L’insoutenable légèreté de l’être – Le film.


Film revu sur ARTE hier soir, avec la même émotion qu’il y a vingt ans. Ce film (américain) paru en 1988 d’après le roman de Milan Kundera (Gallimard-1984) dure 2h51 minutes et retraduit au mieux les scènes phare du roman.

Ce film qui retrace les évènements du Printemps de Prague et de la main-mise communiste sur la Tchécoslovaquie est avant tout un roman d’amour et de mort. L’accent y est mis, plus que sur la trame politique omniprésente dans le livre.
Thomas, neurochirurgien brillant avant les évènements de 1968, vole d’un amour à l’autre avec la lègereté qui le caractérise. Ah ! Le chapeau melon de Sabina, en a fait fantasmer plus d’un (j’en suis sûre !). Jusqu’au jour où il rencontre Tereza, serveuse qui deviendra photographe, nature, vraie mais incapable de supporter les écarts amoureux de Tomas ou les relations triangulaires. La légèreté des uns est aussi lourde qu’un poids mort pour d’autres. Ils se quittent, se retrouvent dans un Prague qui n’est plus désormais celui de leur bohème. Sabina, s’est enfuie une fois de plus, égale à Thomas en cela qu’elle ne supporte pas le poids des choses ni la tragédie. Elle finira seule, au USA et au final, lourde de souvenirs légers.

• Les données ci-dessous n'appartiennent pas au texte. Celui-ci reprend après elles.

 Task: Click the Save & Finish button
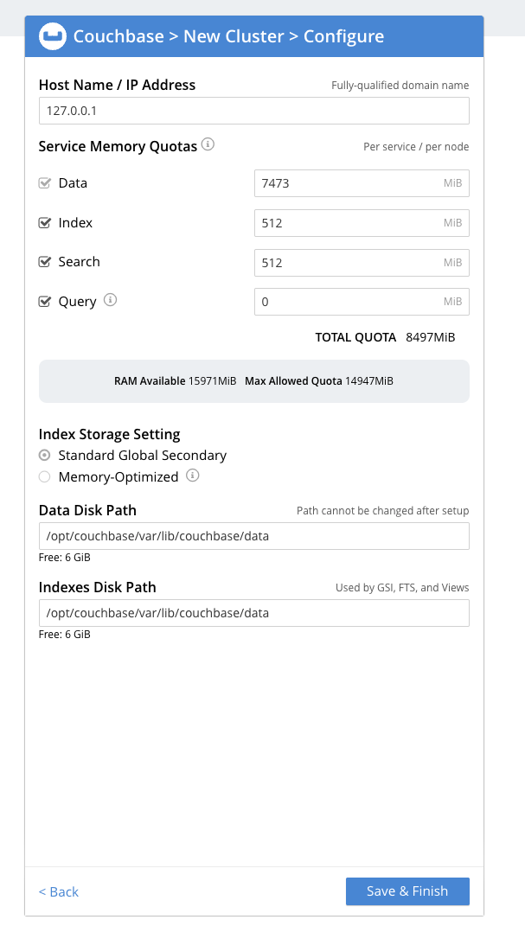click(x=407, y=891)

Quant à Tereza et Tomas, après une escapade en Suisse, ils reviennent à Prague, Tereza d’abord seule, ne voulant plus de sa vie futile avec Tomas et malgré son amour pour lui ; Tomas la rejoindra, se voyant ainsi lui aussi privé de passeport et ne pourra plus exercer son métier, refusant de signer un document où il s’excuserait d’avoir osé, au temps des événements, s’en prendre au régime communiste. Relégué laveur de vitres, Tereza redevenue serveuse, ils s’enfuiront à la campagne.
Quand le bonheur semble enfin acquis, que l’équilibre entre gravité et légèreté semble flotter sur leur couple, c’est le destin qui les reprend. La mort a double visage dans ce film (et dans le livre) : elle s’est emparée du pays et les héros ici faits de chair et de sang meurent aussi, comme dans la vie, comme si l’aboutissement de la réflexion de Kundera n’avait pu trouver d’autre épilogue…

Daniel Day-Lewis en Tomas, Juliette Binoche en Tereza et Lena Olin en Sabina sont parfaits ! Il m’a même semblé voir Clovis Cornillac en ado pré-pubère dans un bar… et pour finir, un extrait du livre quand même, non ?
 » Ils allaient et venaient, esquissant les figures de la danse au son du piano et du violon ; Tereza avait la tête posée sur son épaule. Comme dans l’avion qui les emportait tous deux à travers la brume. Elle ressentait maintenant le même étrange bonheur, la même étrange tristesse qu’alors. Cette tristesse signifiait : nous sommes à la dernière halte. Ce bonheur signifiait : nous sommes ensemble. La tristesse était la forme, le bonheur, le contenu. Le bonheur emplissait l’espace de la tristesse ». page 393.